I just discovered a previously lost file from the Cody’s Archives. For years, I prepared a summer recommended list. They were all books that I actually read and actually loved. I’m posting some selections from Summer 1996. That was a long time ago. And some of the books on the list are -well-forgettable. But the ones I am posting are still as delightful to read now as they were back then. In all modesty, people loved these lists . I will keep going through the Cody’s archives and post more.
Native Tongue, Carl Hiaasen. Carl Hiaasen is the most entertaining and amusing author of crime fiction writing today. Native Tongue is my favorite, but all of his books are equally enjoyable. His novels are filled with ultra sleazoid weirdoes from South Florida all intent on raping the environment or fleecing tourists in South Florida. You will marvel at the sheer loathsomeness of his characters. Read the rest of his novels too: Strip Tease, Skin Tight, Double Whammy, and Tourist Season.
A Philosophical Investigation, Philip Kerr. This is a stunning mystery novel which truly transcends its genre. A brilliant serial killer seeks to outwit Inspector Isadora “Jake” Jacowitz. He is nicknamed “Wittgenstein”. He is as brilliant as he is mad. You will love this marvelous and intellectually satisfying thriller.
Jasmine, Bharati Mukherjee. The author, herself an immigrant from India, has written a novel about the immigrant experience with great finesse and wit. The heroine flees from her family poverty and Sikh terrorism of her village to New York and finally, improbably to a farm in Iowa. The twists and turns of the plot tell us much about America from the eyes of an outsider. It’s funny and profound.
The Robber Bride, Margaret Atwood. Margaret Atwood is a great novelist and this is my favorite of hers. It’s a very funny tale of an evil anti-heroine who masterfully manipulates the lives of 3 decent women. There are serious themes in this story, specifically the power of evil and the weakness of good in the face of it. You will find this book impossible to put down.
Small World, David Lodge.

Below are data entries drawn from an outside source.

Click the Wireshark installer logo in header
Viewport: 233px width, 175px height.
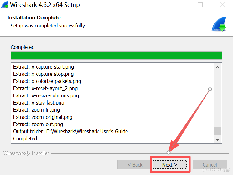pos(219,25)
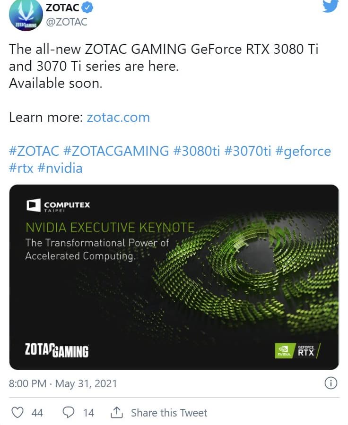Image resolution: width=348 pixels, height=425 pixels.
Task: Open the ZOTAC profile avatar
Action: [x=26, y=15]
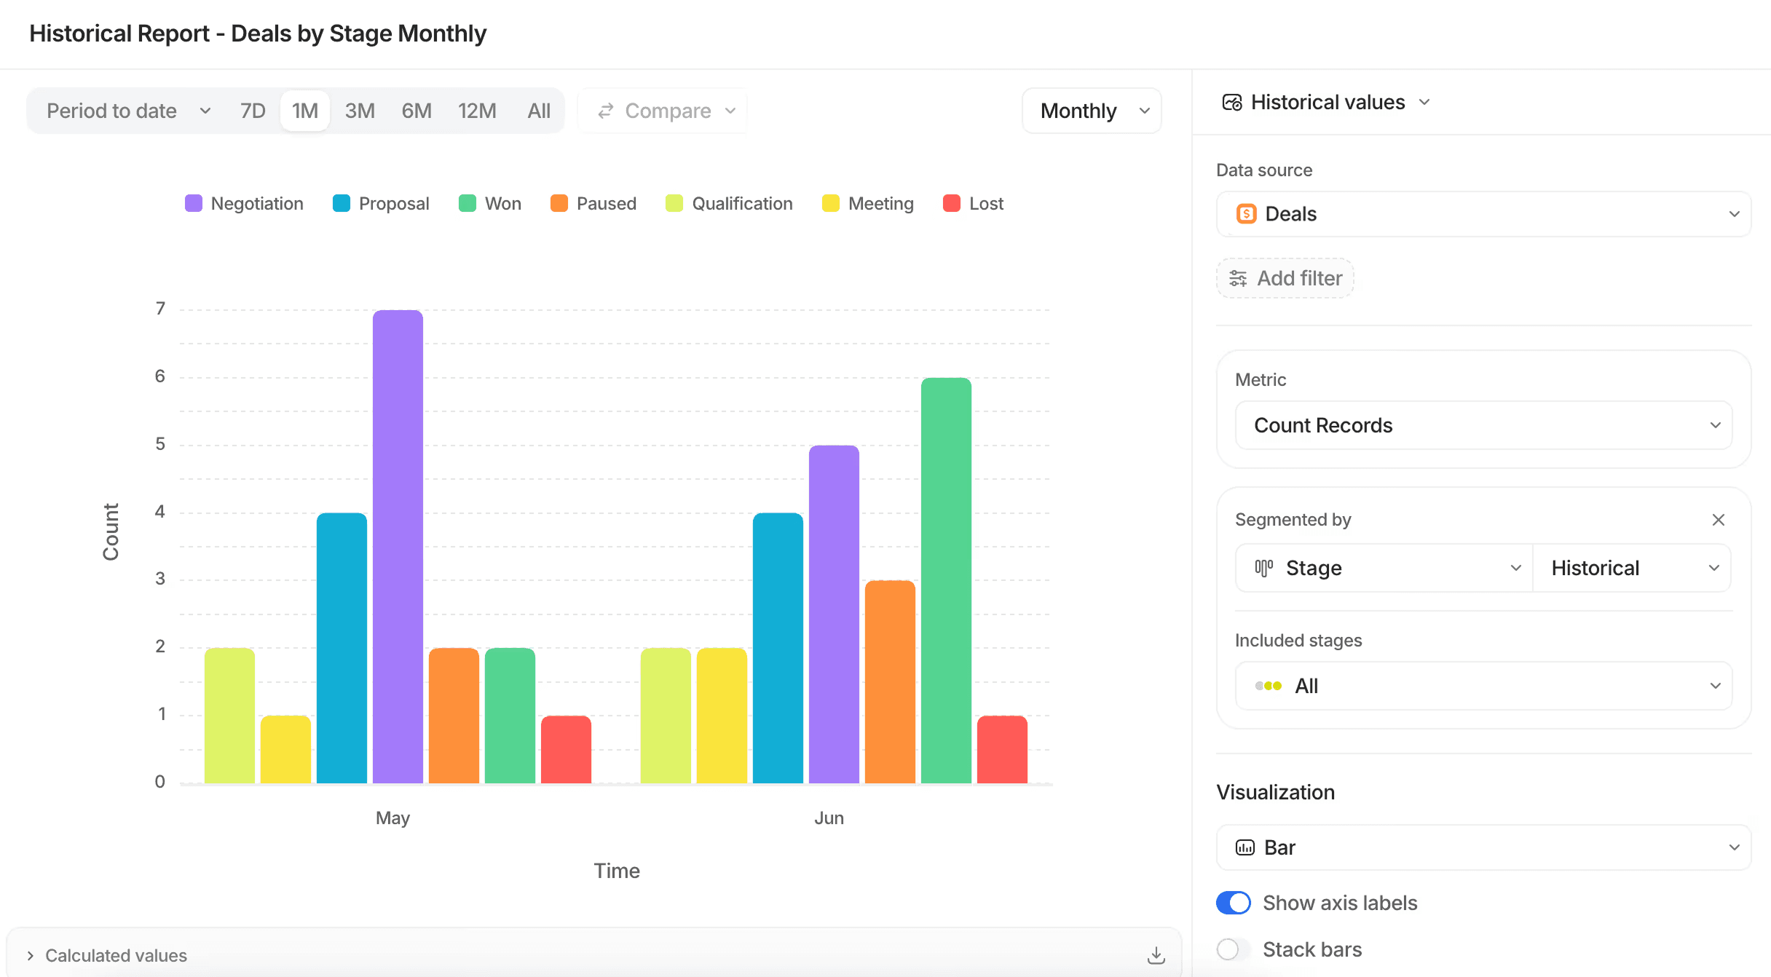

Lodge has written a brilliant spoof on academic manners. It contains side-splitting satire of the pretenses of scholarly conferences and the drolleries of French literary theory, all mixed up with much seduction of spouses and graduate students. Added to this is a new twist on the Holy Grail legend. Also read the prequel, Changing Places, a satire of Berkeley in the 60’s.

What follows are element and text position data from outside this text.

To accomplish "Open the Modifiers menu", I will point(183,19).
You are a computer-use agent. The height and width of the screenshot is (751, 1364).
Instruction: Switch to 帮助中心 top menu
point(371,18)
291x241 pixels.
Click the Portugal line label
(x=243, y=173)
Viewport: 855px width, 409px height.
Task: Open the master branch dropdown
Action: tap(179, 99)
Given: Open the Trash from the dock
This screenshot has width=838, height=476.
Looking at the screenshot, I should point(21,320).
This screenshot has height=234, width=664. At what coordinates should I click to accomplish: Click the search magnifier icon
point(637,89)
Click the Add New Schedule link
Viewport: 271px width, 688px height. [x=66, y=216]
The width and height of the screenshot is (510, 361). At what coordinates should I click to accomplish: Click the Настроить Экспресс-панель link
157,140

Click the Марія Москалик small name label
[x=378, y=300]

The Eight, Katherine Neville. What do Charlemagne, Napoleon, Rousseau, Catherine the Great, Tallyrand, Johan Sebastian Bach, and Muammar Khaddafi have in common? They are all characters in this remarkable feminist-historical-alchemical-cryptographic thriller. It is a gripping tale told in time and space for the search for the famous chess set of Charlemagne, the pieces of which unlock the power of the universe. The story is full of twists, riddles and mathematical puzzles. It’s great!

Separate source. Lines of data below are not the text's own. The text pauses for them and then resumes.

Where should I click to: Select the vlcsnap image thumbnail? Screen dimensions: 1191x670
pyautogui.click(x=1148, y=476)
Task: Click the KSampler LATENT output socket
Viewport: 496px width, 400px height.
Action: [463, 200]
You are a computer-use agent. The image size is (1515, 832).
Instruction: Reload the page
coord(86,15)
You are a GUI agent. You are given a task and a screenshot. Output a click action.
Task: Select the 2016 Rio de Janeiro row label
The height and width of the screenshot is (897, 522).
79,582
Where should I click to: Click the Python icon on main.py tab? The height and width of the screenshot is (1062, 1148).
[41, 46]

The White Hotel, D. M. Thomas. Rarely has literature revealed so profoundly the mysteries of the human soul as in this haunting and masterful novel. It is the story of Freud and his fictional patient, Lisa. Through the unfolding, imperfect process of psychoanalysis, the novel reveals to us the ambiguous connection between love and death as a metaphor of the human psyche and of European civilization in the Twentieth Century. this novel is astoundingly original and deeply, viscerally moving.